Born an Austrian archduchess and married at 14 to the future King of France, Maria Antonia Josepha Johanna, better known as Marie Antoinette, is an elusive character to understand.  Like Anne Boleyn, another doomed queen, she takes on many forms.  On one hand, she's the she-devil who corrupted a nation, spent millions of dollars on frivolity, kept countless lovers while cuckolding her husband the King, and deserved the inglorious end she received.  On the other, she's the tragic martyr of Versailles, a doting wife and loving mother who was falsely accused of a storm of accusations, betrayed by the nation she loved and whose interests she worked tirelessly for.  It is difficult to remember that the woman who mounted the scaffold at thirty-eight years old began her life as an indulged little daughter of one of Europe's most celebrated monarchs, a young girl desperate to please all around her.  Antonia Fraser takes this much-disputed figure and shows the journey from archduchess to queen to mother...to legend.

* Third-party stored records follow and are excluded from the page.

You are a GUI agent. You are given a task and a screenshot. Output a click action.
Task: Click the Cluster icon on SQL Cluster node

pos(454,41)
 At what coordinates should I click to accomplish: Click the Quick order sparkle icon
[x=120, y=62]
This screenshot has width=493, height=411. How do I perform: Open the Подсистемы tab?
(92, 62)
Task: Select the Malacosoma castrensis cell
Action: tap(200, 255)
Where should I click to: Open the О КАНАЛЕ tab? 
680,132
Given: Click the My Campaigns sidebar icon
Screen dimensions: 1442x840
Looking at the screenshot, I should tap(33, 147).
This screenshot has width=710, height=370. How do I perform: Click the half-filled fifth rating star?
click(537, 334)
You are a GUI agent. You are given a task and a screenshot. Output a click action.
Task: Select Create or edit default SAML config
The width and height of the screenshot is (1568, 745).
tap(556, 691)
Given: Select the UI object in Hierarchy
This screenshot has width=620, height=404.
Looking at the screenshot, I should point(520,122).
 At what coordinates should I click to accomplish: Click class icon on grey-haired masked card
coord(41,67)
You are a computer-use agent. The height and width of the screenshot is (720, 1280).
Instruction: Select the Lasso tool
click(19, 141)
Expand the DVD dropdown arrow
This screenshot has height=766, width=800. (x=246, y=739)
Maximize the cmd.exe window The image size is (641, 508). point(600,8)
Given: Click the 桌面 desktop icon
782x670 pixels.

Like Alison Weir, Antonia Fraser has the gift of taking historical nonfiction and writing it like a novel.  This book, long as it was (500 pages) was an incredibly fast read.  Having seen the Sofia Coppola film that it was loosely based upon, I expected pages upon pages of indulgence, frivolity, and saccharine sweetness.  The film does Fraser's book no credit.  Antoinette's spendthrift days are over long before the book is halfway complete -- truly, Fraser spends the majority of her writing discussing and dissecting the long and terrible years of imprisonment and terror that Antoinette and her family spent after the liberation of the Bastille and the fall of the monarchy.  A great deal of time is spent in trying to explain exactly why the French people so hated Marie Antoinette, that she became the scapegoat and the symbol of all that was wrong with the monarchy.

Growing up, most of us are introduced to Marie Antoinette as the frivolous queen who wasted the country's money like crazy and was too stupid to realize she was spending her way into her own grave.  And Sofia Coppola and Kirsten Dunst would surely point us in that direction.  But Fraser's book offers a closer look into the life of the real Antoinette, her lifestyle, her motives, her viewpoints, and why, as Fraser believes, her tragic end was a foregone conclusion from the moment of her birth.